Le gouvernement en passe de permettre au préfet de démolir sans jugement les constructions illégales insalubres

Un amendement au projet de loi Elan voté en mai dernier à l’Assemblée nationale et confirmé dans la nuit de mardi au Sénat prévoit de donner le pouvoir au préfet de Mayotte pour détruire sans décision de justice les habitations illégales et insalubres et en expulser les propriétaires.
 

Après avoir été adopté au mois de mai dernier à l’Assemblée Nationale, le projet de loi Elan, pour Evolution du logement, de l’aménagement et du numérique, est en ce moment à l’étude au Sénat. Et un article concerne plus particulièrement Mayotte. Le gouvernement a proposé lors de l’étude à l’Assemblée Nationale un amendement pour donner tous les droits aux préfets de Mayotte et de Guyane pour procéder à la destruction d’un habitat illégal en situation « informel » et à l’évacuation des personnes y vivant. Un habitat informel est un logement non relié à l’eau potable, n’ayant pas de réseaux de collectes des eaux usées ou n’ayant pas un accès via une route sécurisée et salubre. A Mayotte, ce sont les « bangas », que le gouvernement chiffre à 20 000 soit 100 000 habitants, qui sont visés.

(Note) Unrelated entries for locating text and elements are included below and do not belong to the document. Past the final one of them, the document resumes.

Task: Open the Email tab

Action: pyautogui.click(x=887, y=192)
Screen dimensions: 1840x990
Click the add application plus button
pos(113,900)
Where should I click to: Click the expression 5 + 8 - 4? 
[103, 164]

Pour le moment, la démolition de telles habitations doit être validée par un juge et faire l’objet d’un avis préalable du Coderst, le Conseil départemental de l’environnement, des risques sanitaires et technologiques. Le gouvernement justifie cette volonté d’arrêt de la nécessité d’une validation de la justice en estimant que cela n’était pas « réaliste dans le cas de Mayotte (…) sauf à engorger immédiatement les tribunaux. » Dans son exposé à l’Assemblée nationale, le gouvernement évoque la mort le 11 janvier dernier à Koungou d’une mère et de ses 4 enfants vivant dans un banga à la suite d’un glissement de terrain. Ce drame rappelle selon lui « la nécessité d’endiguer rapidement le phénomène ».

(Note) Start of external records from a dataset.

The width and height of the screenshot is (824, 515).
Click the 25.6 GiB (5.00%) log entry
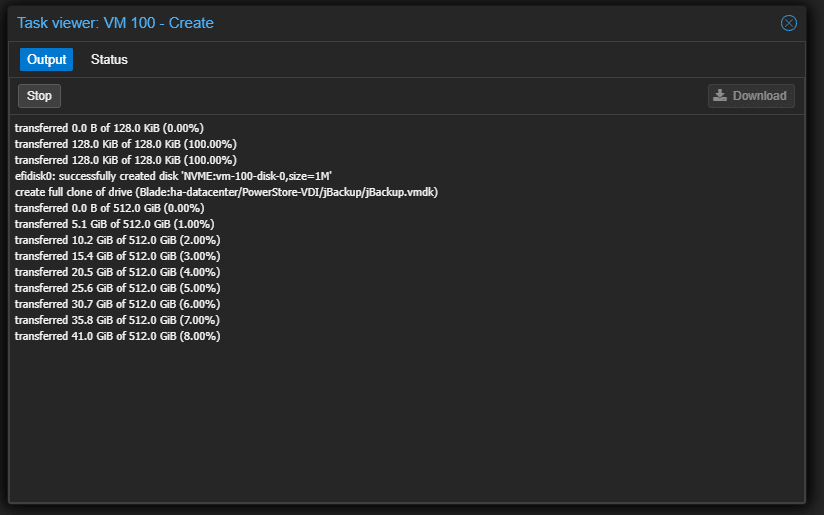[x=117, y=289]
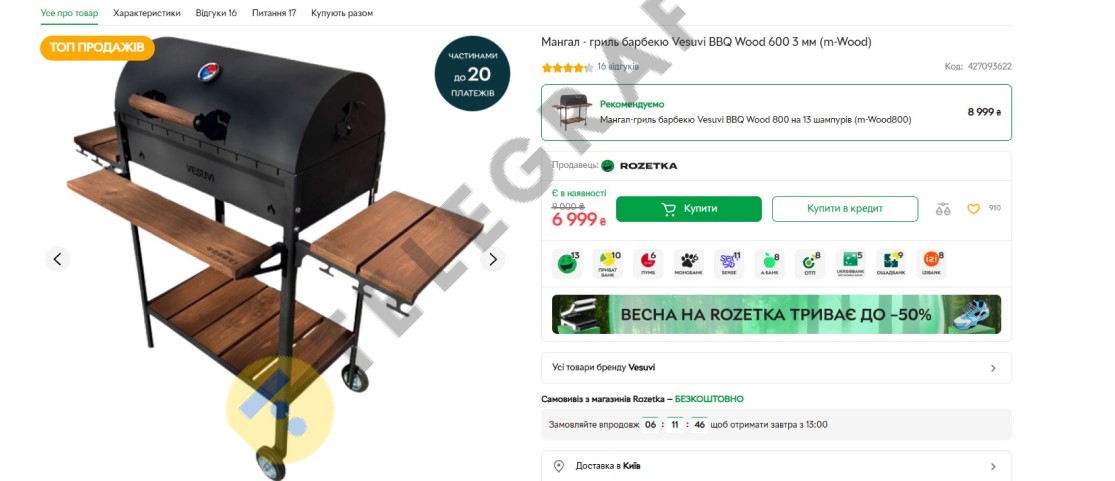The width and height of the screenshot is (1115, 481).
Task: Select the PUMB installment icon
Action: [648, 263]
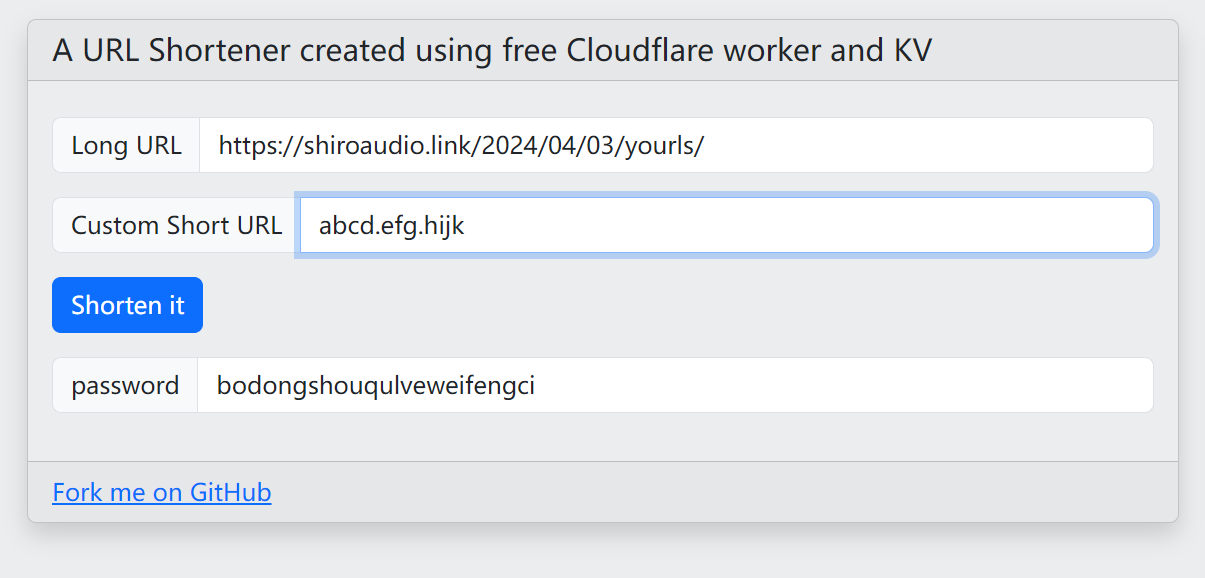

Une fois notifiée de la démolition prochaine de leur logement, les familles auront un mois pour quitter les lieux. « Il y a une extension considérable de ces bidonvilles, a expliqué Jacques Mézard, ministre de la Cohésion des territoires, au Sénat mardi soir. La situation à Mayotte est difficile et on sait l’arrivée des migrants qui arrivent des autres îles des Comores. Il y a une urgence, c’est stopper la prolifération de ces bidonvilles. On fait tout ce que l’on peu pour résorber ces difficultés je pense mais ça va encore prendre du temps. »

 

« Au lieu de financer des démantèlements, finançons plutôt l’amélioration de l’habitat »

Les sénateurs socialistes et communistes ont tenté de s’opposer à cet article mais en vain. Selon eux, aucune solution de relogement ni d’hébergement d’urgence viable existe et détruire ces habitations ne ferait que les faire reconstruire un peu plus loin. « Au lieu de financer des démantèlements, finançons plutôt l’amélioration massive et progressive de l’habitat et de son environnement », a demandé Fabien Gay, sénateur communiste de Seine-Saint-Denis.
Pour Jean-Baptiste Eyraud, fondateur et porte-parole de l’association Droit au logement (DAL), la démolition n’est pas la solution : « Normalement, quand on a des quartiers informels, on régularise, on viabilise, a-t-il expliqué à nos confrères de Reporterre. C’est ce qu’on appelle la résorption des habitats insalubres. Cette mesure est une mesure néocoloniale. »

Cet article ayant été approuvé par l’Assemblée nationale et le Sénat, il sera validé définitivement lors de l’adoption de la loi Elan, ce qui devrait être le cas, sauf retournement important de situation.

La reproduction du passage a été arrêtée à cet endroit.